##### MATERIALS PROVIDED

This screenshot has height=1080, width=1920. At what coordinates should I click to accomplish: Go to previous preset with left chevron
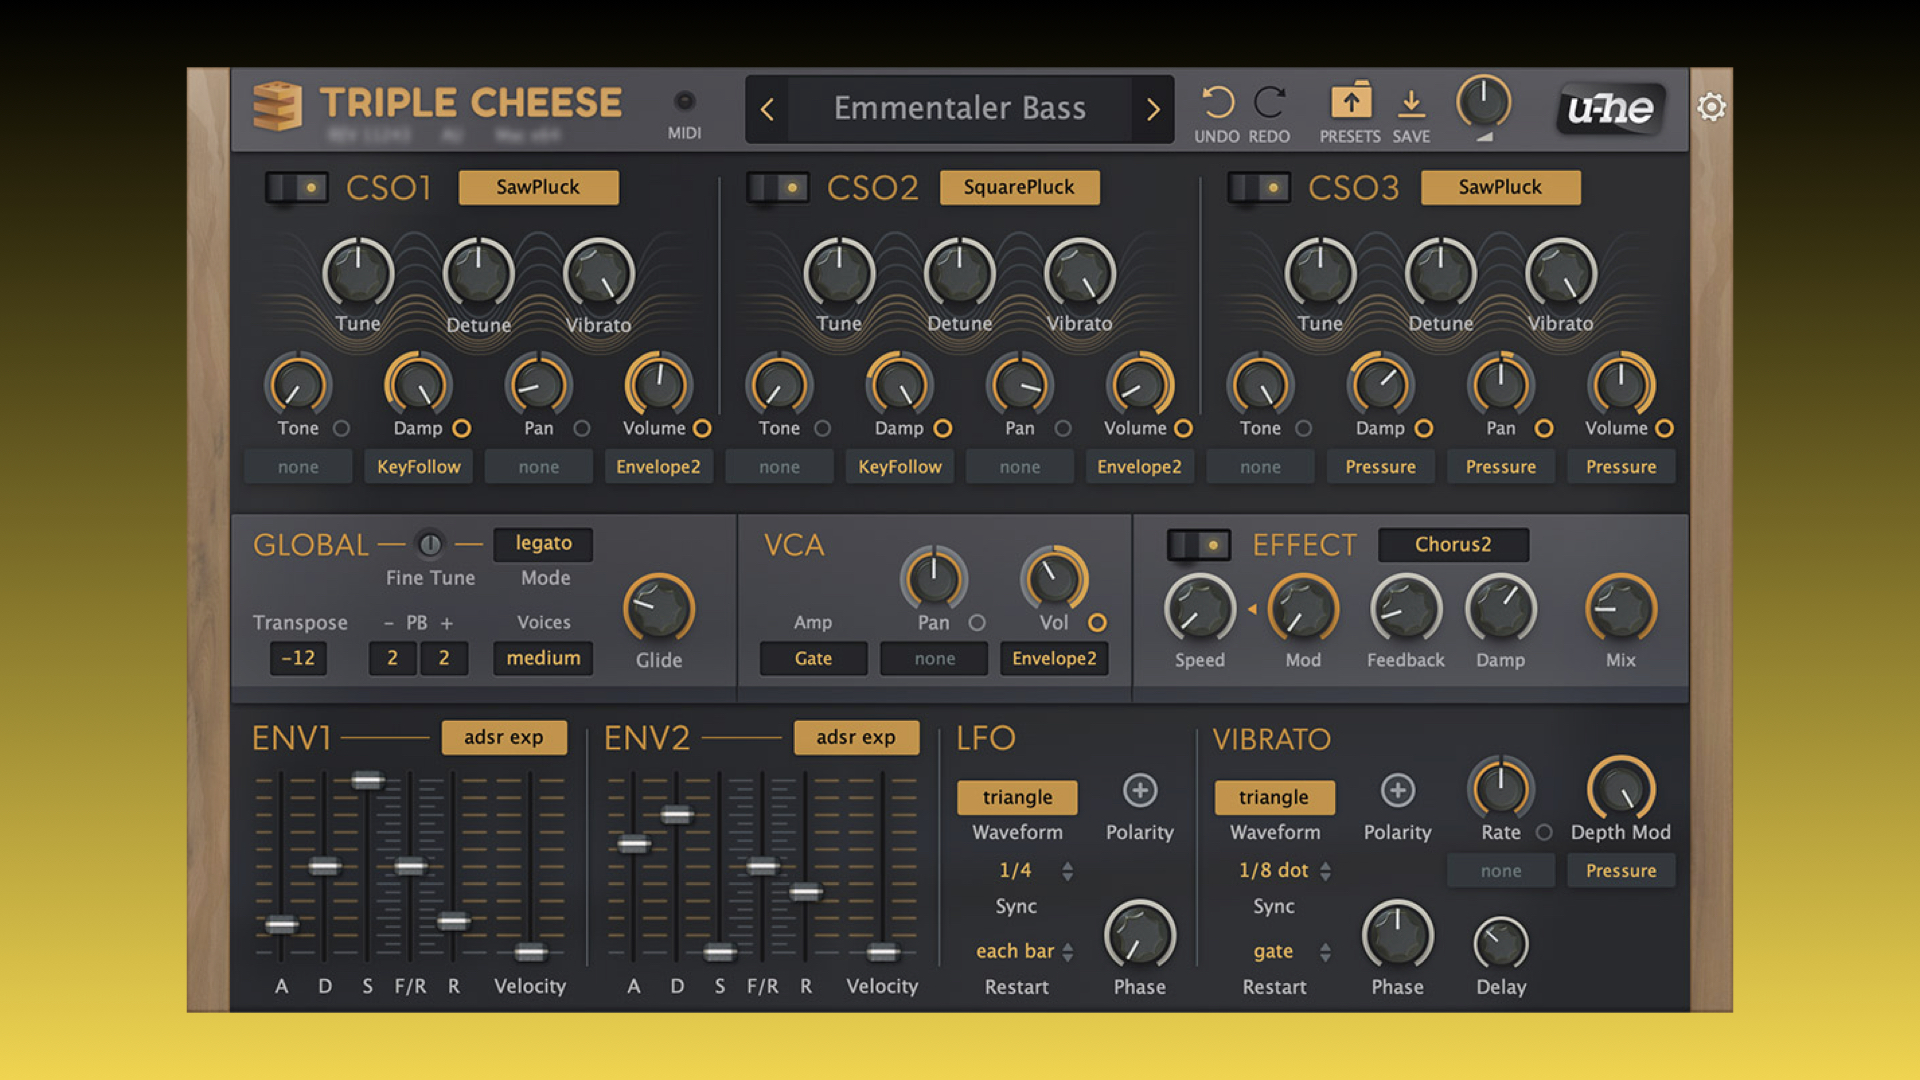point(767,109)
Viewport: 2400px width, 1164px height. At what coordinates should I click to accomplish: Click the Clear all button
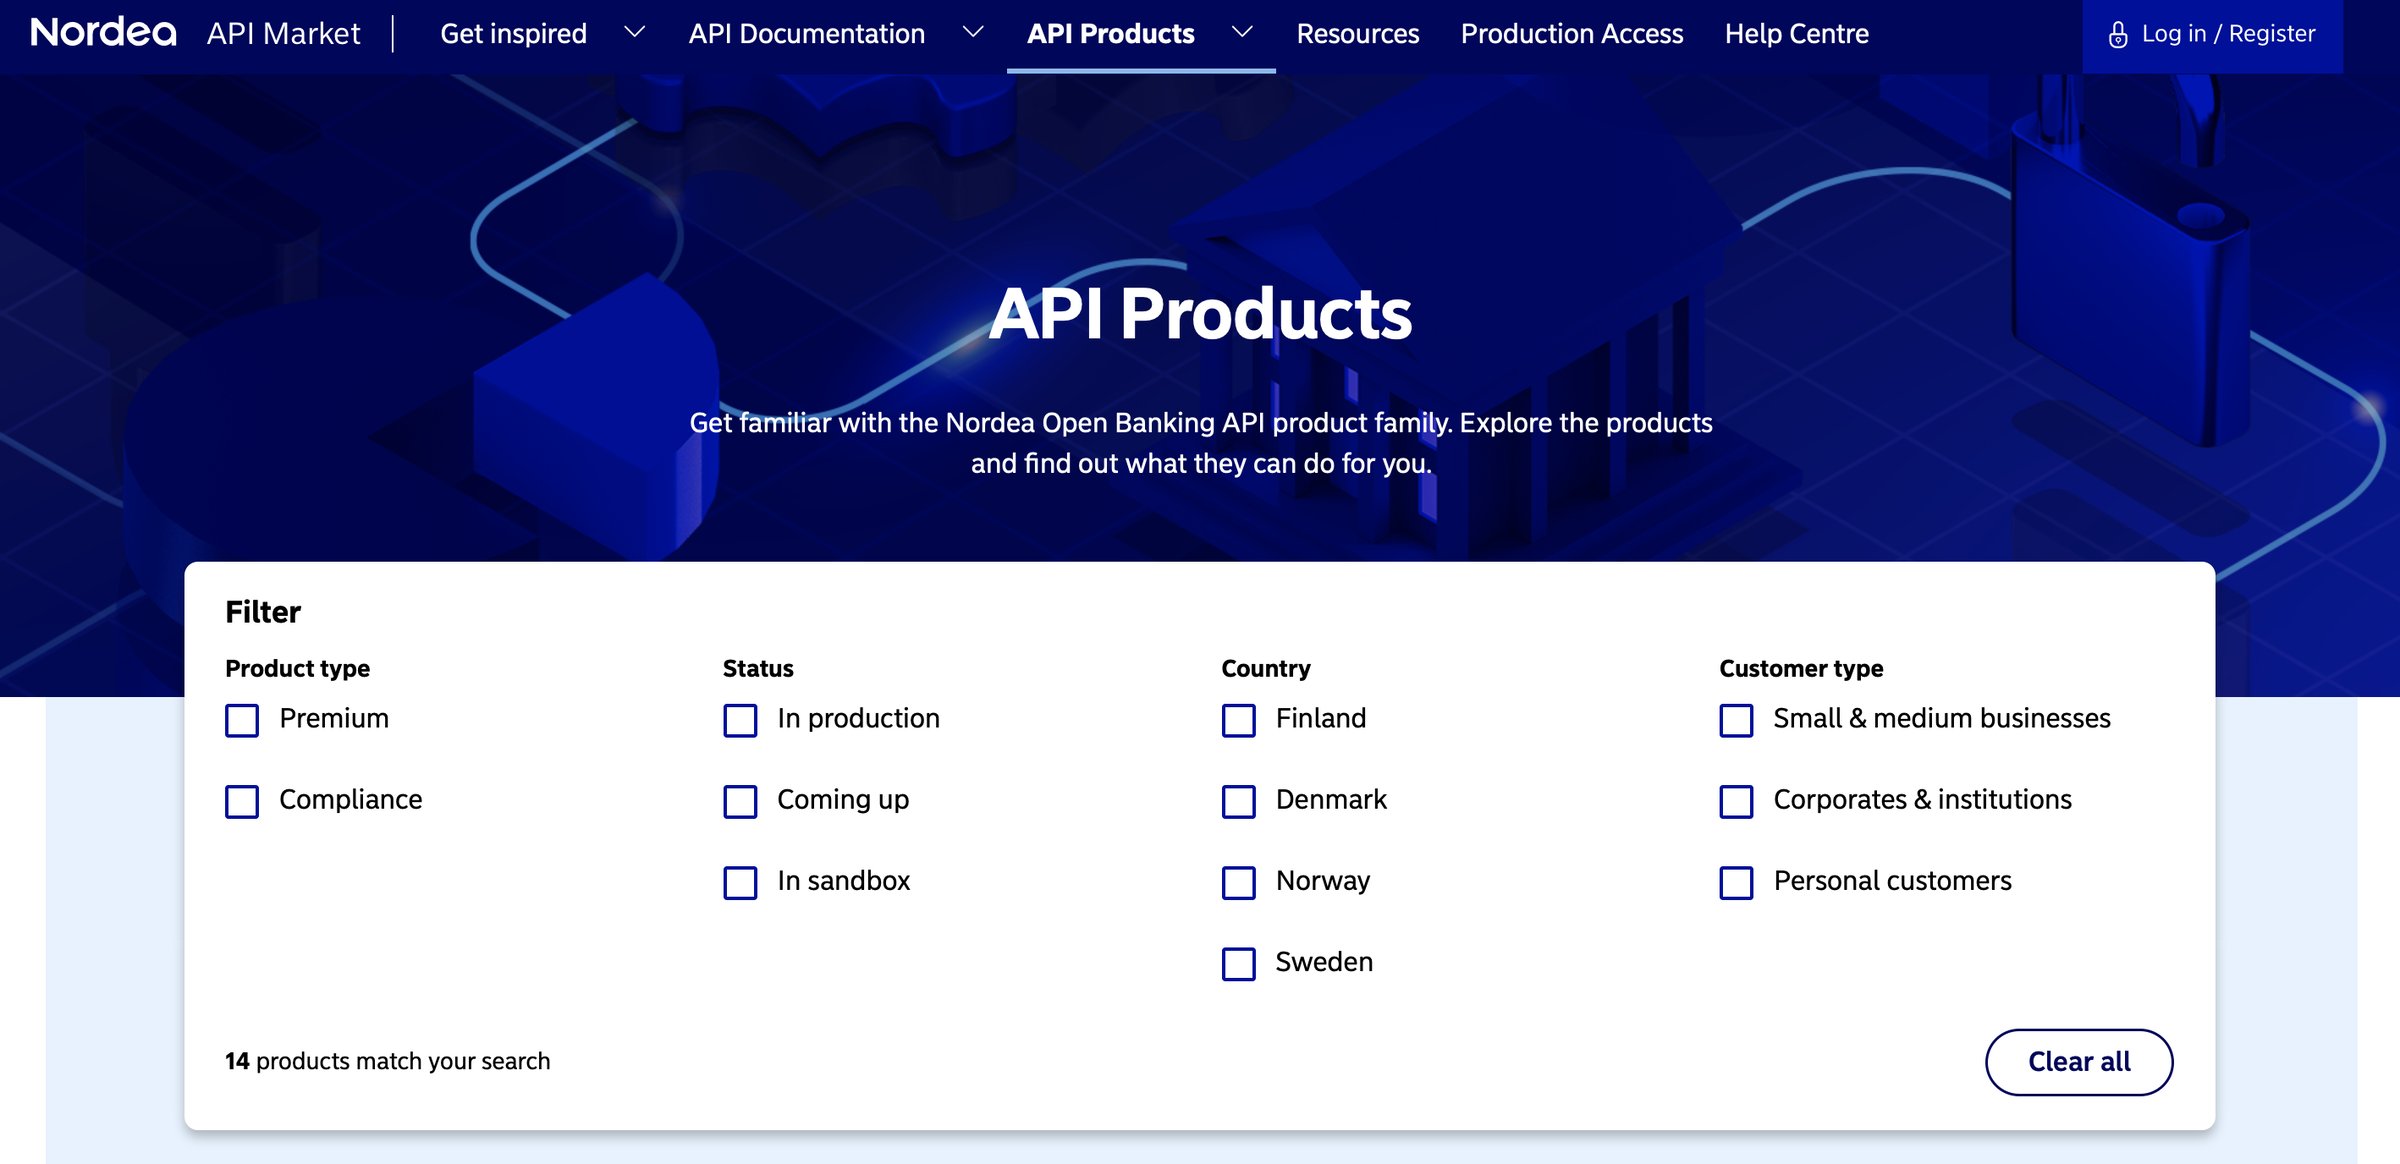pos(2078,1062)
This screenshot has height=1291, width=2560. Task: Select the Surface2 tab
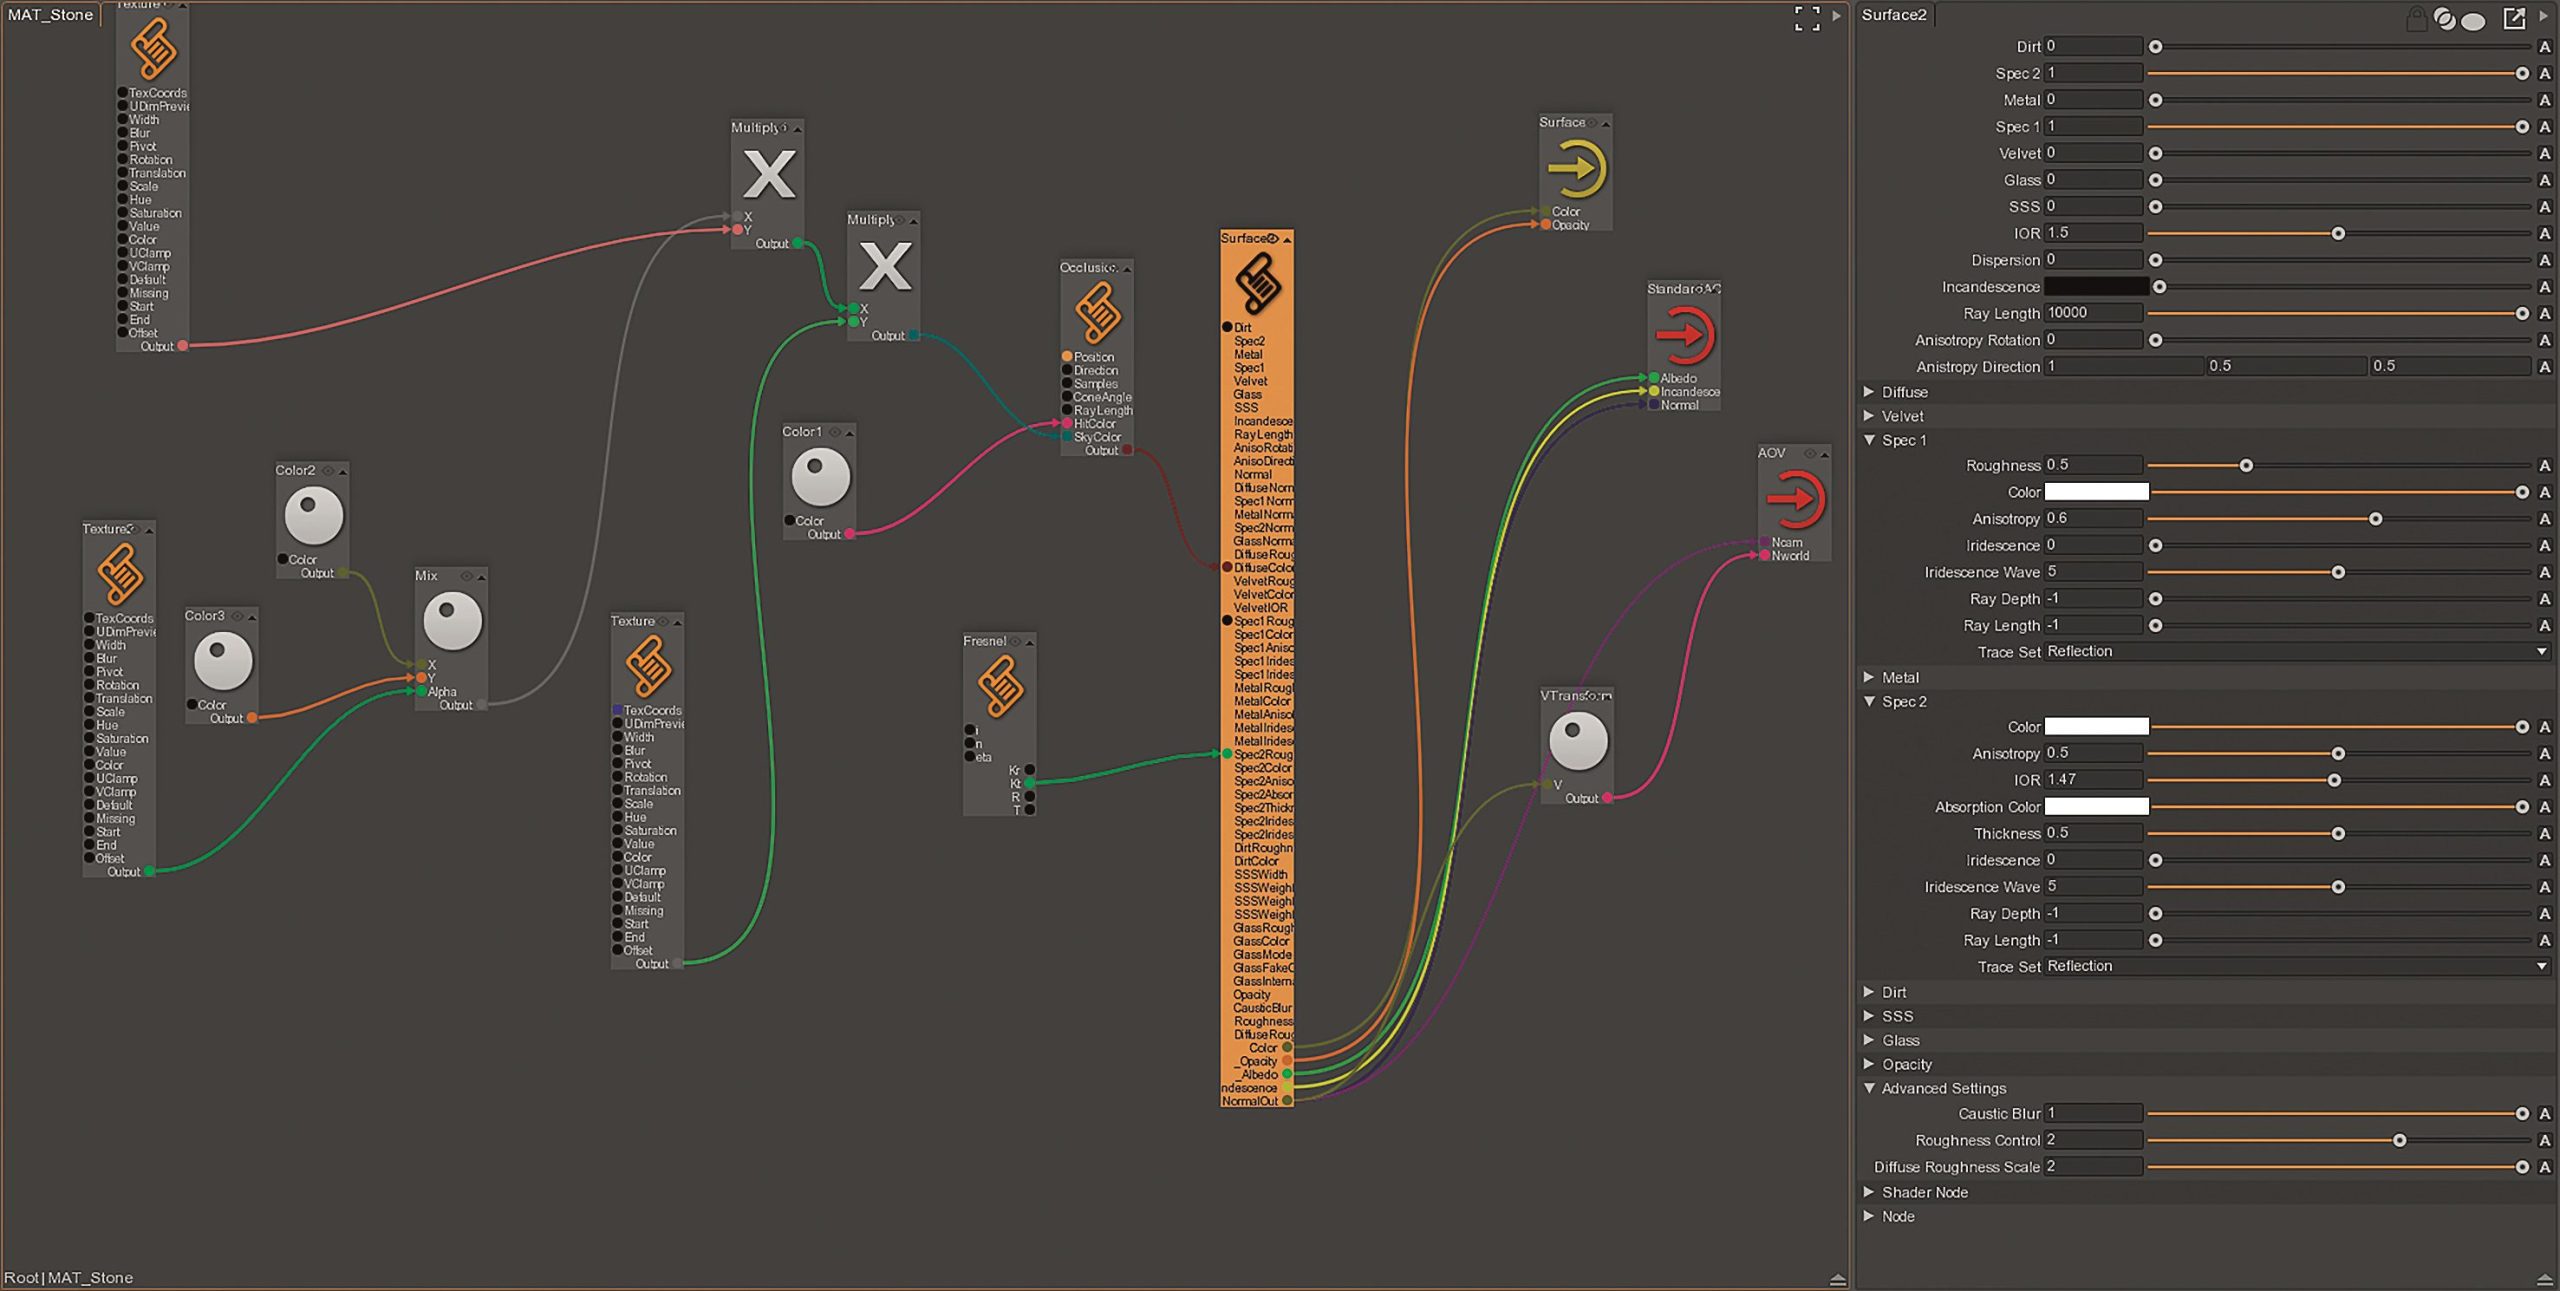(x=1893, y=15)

##########

» AIM OF THE TASK: Find "This screenshot has height=1291, width=2560." in the entries, then reproduce that line and each line after it exactly, through the last one. Pictures do not go in.

» ANSWER SPACE:
This screenshot has height=1291, width=2560. Task: Select the Surface2 tab
(x=1893, y=15)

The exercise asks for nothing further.